-- Start --

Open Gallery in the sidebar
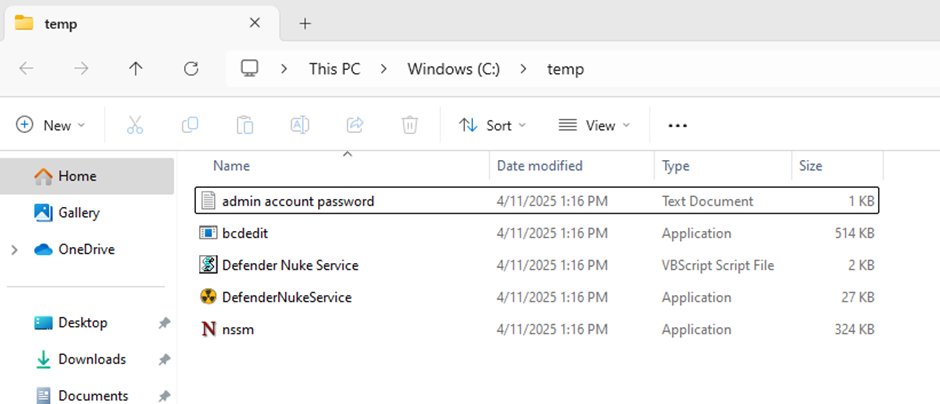Screen dimensions: 940x404 tap(78, 212)
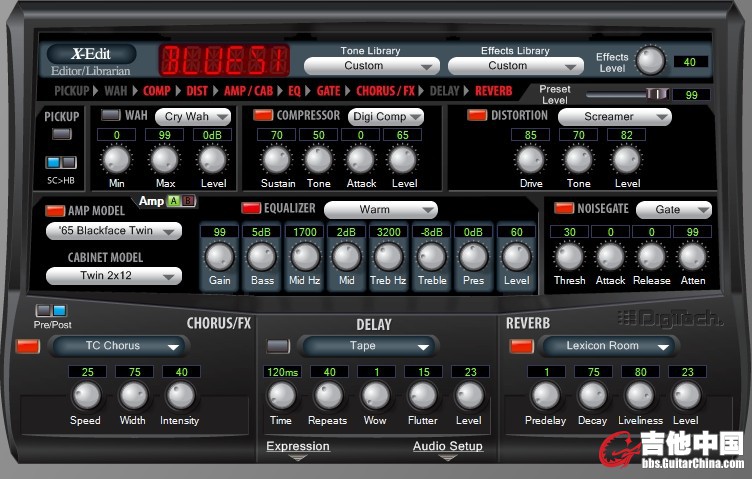This screenshot has height=479, width=752.
Task: Open the Tone Library dropdown
Action: (x=371, y=66)
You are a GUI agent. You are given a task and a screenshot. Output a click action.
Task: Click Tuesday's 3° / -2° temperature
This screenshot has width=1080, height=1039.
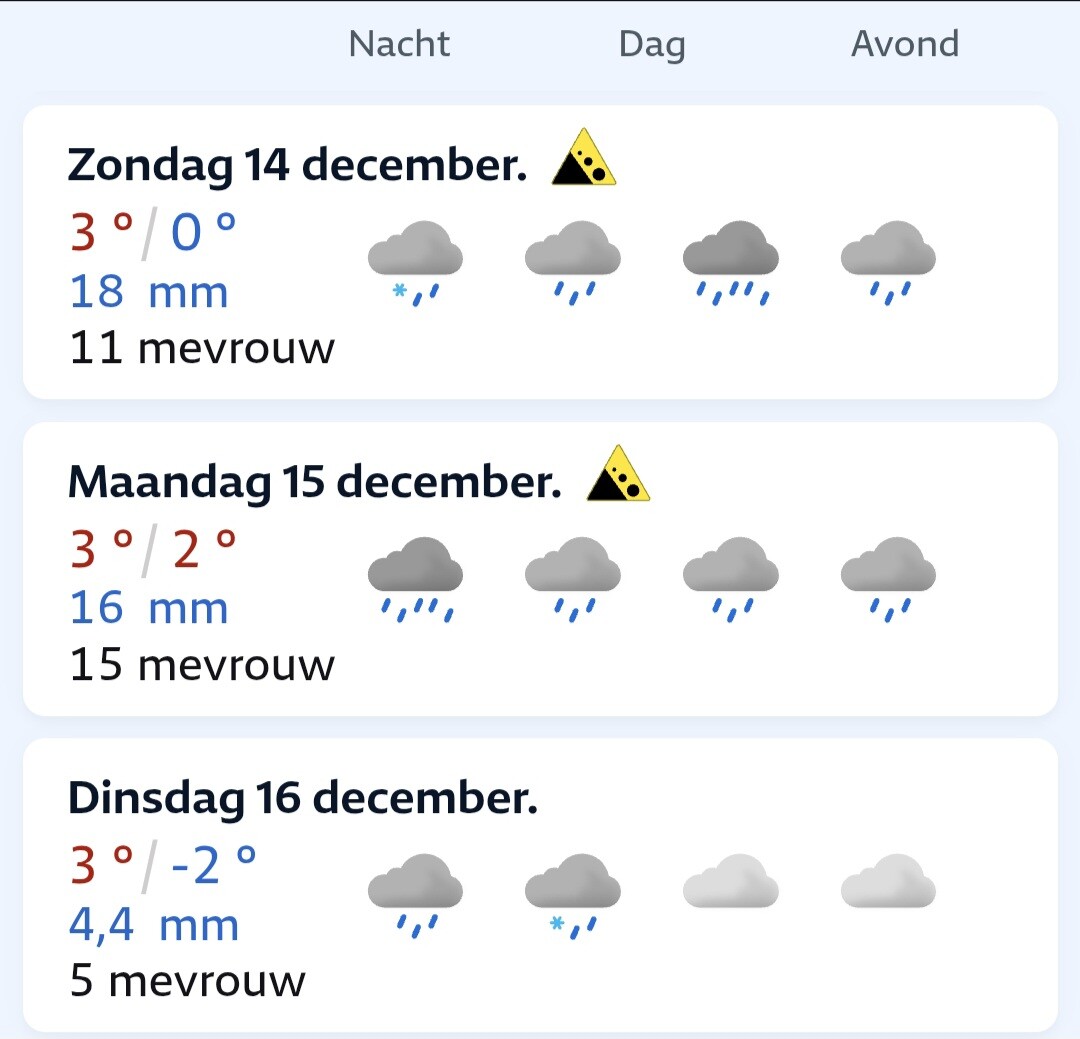pyautogui.click(x=163, y=865)

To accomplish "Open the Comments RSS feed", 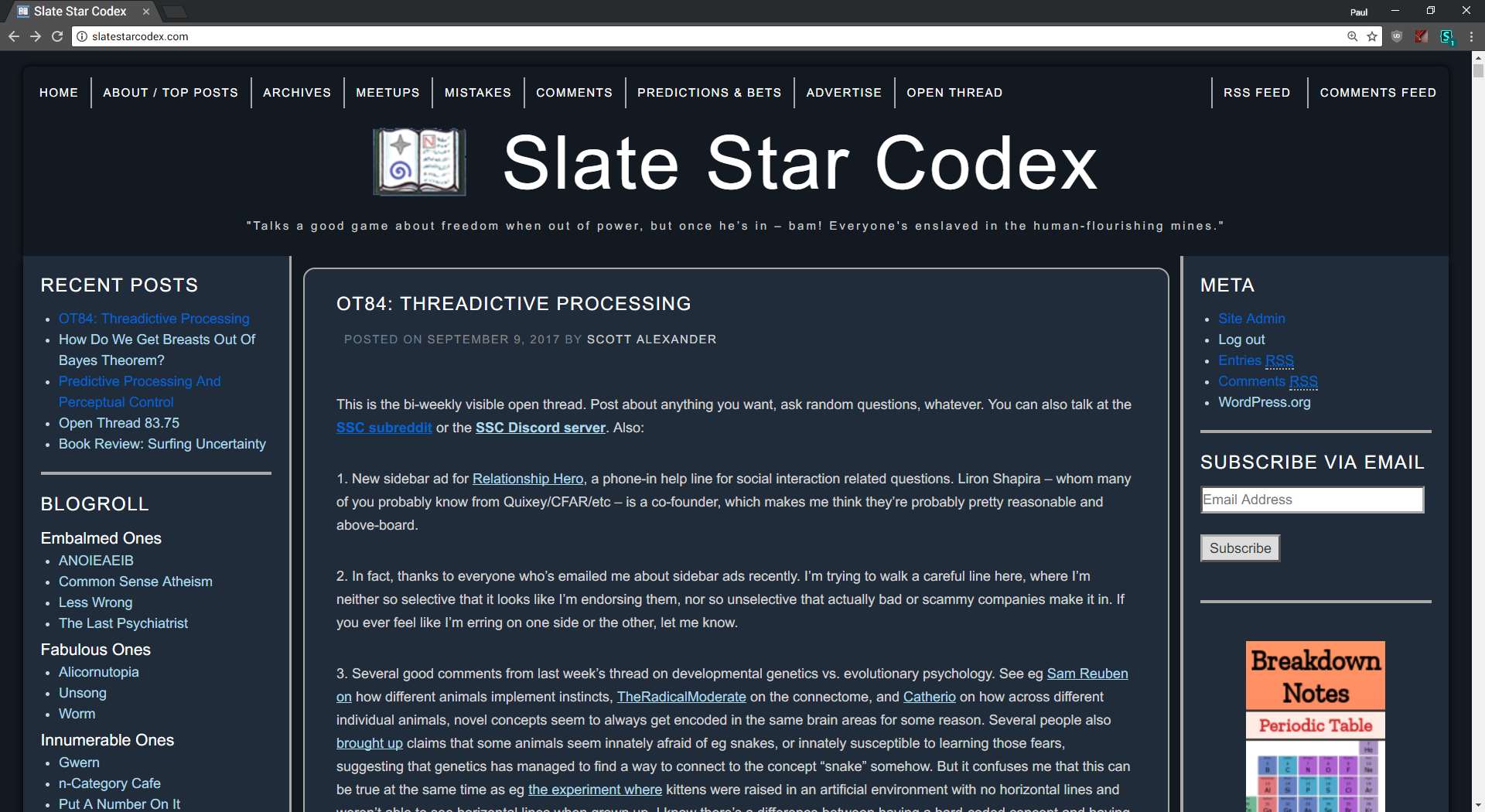I will pyautogui.click(x=1267, y=381).
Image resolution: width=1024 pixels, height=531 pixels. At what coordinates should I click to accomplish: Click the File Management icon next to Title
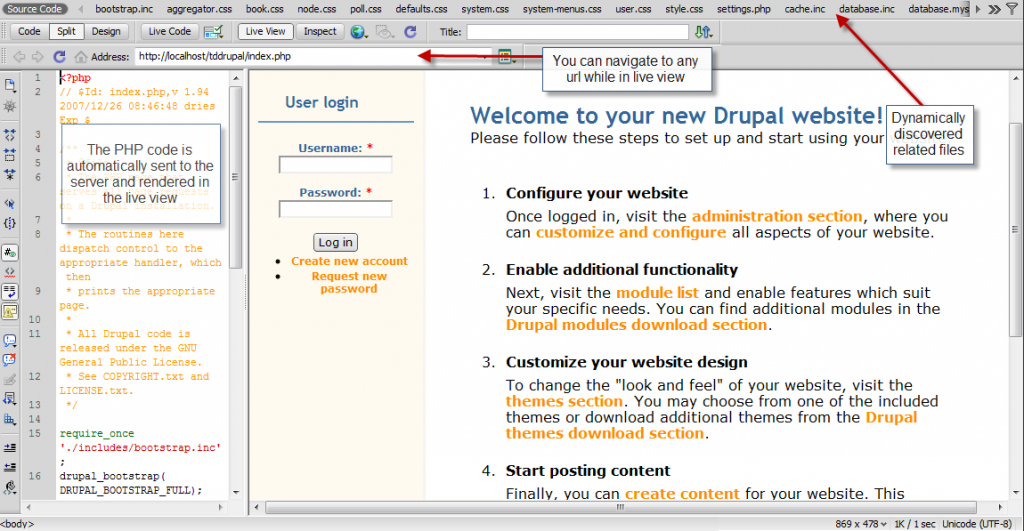pyautogui.click(x=703, y=32)
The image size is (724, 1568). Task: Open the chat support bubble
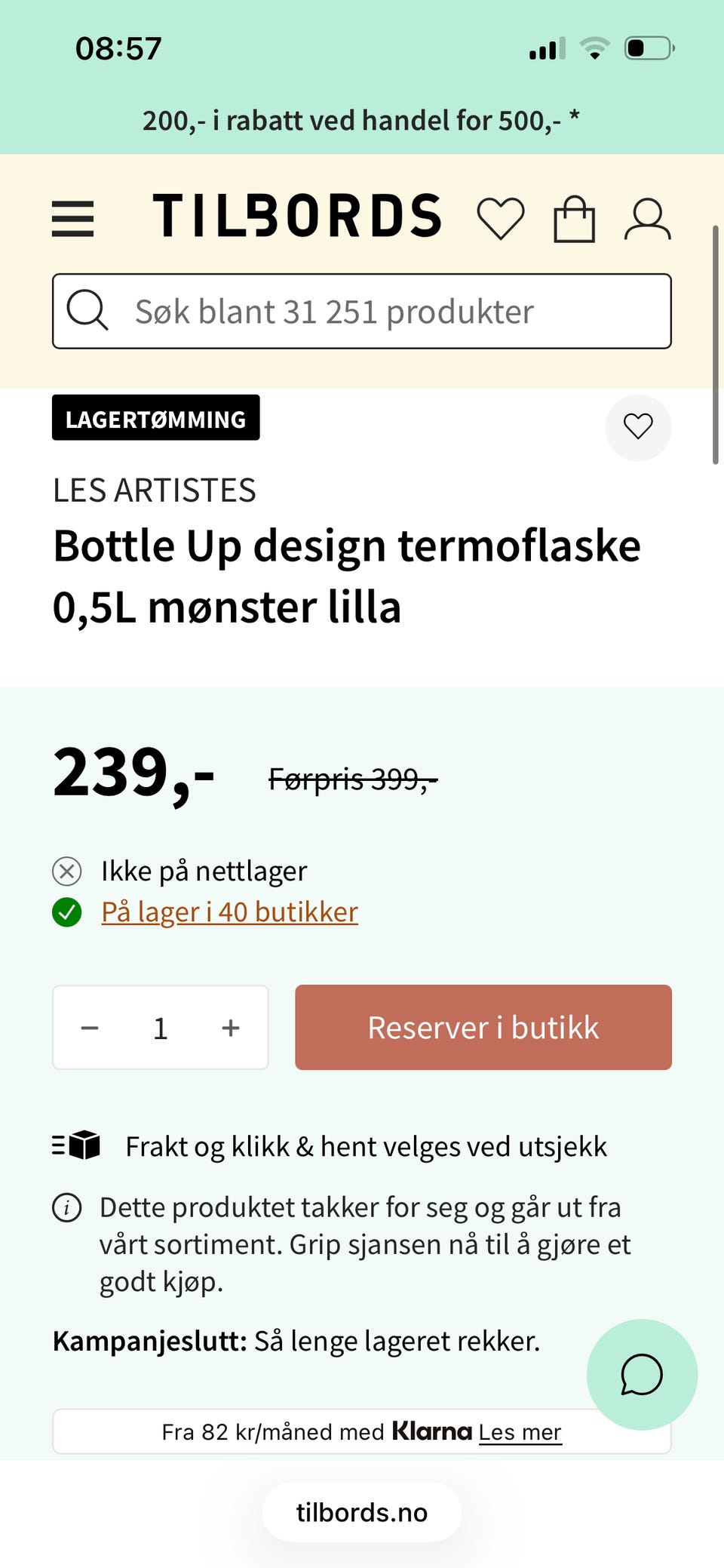(642, 1374)
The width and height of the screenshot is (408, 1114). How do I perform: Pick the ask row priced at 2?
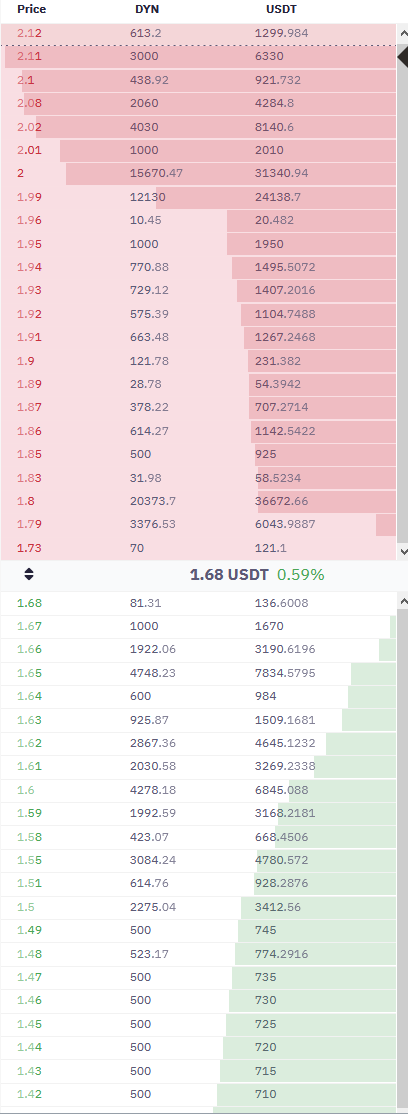tap(198, 173)
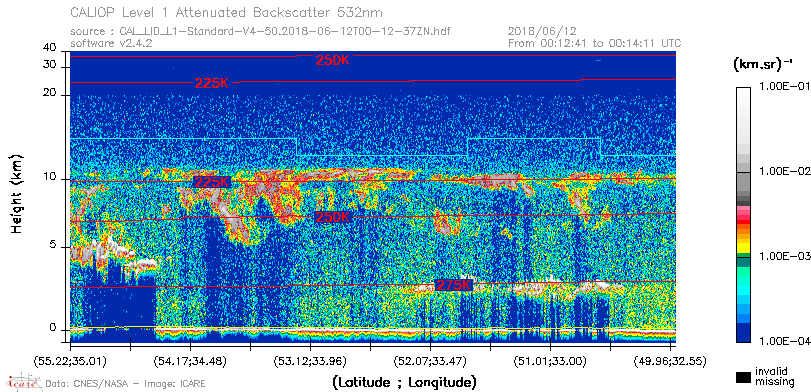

-- End --

#### PROMPT
Recast the data as a Markdown table with the columns Row and Line, starting at the line that contains "Image resolution: width=1024" and ending at the end of the data, skipping blank lines. Leave the pictures out of the answer.

#### REPLY
| Row | Line |
|---|---|
| 1 | Image resolution: width=1024 pixels, height=531 pixels. At what coordinates should I click to accomplish: Click the File Management icon next to Title |
| 2 | pyautogui.click(x=703, y=32) |
| 3 | The image size is (724, 1568). Task: Open the chat support bubble |
| 4 | (642, 1374) |
| 5 | The width and height of the screenshot is (408, 1114). How do I perform: Pick the ask row priced at 2? |
| 6 | tap(198, 173) |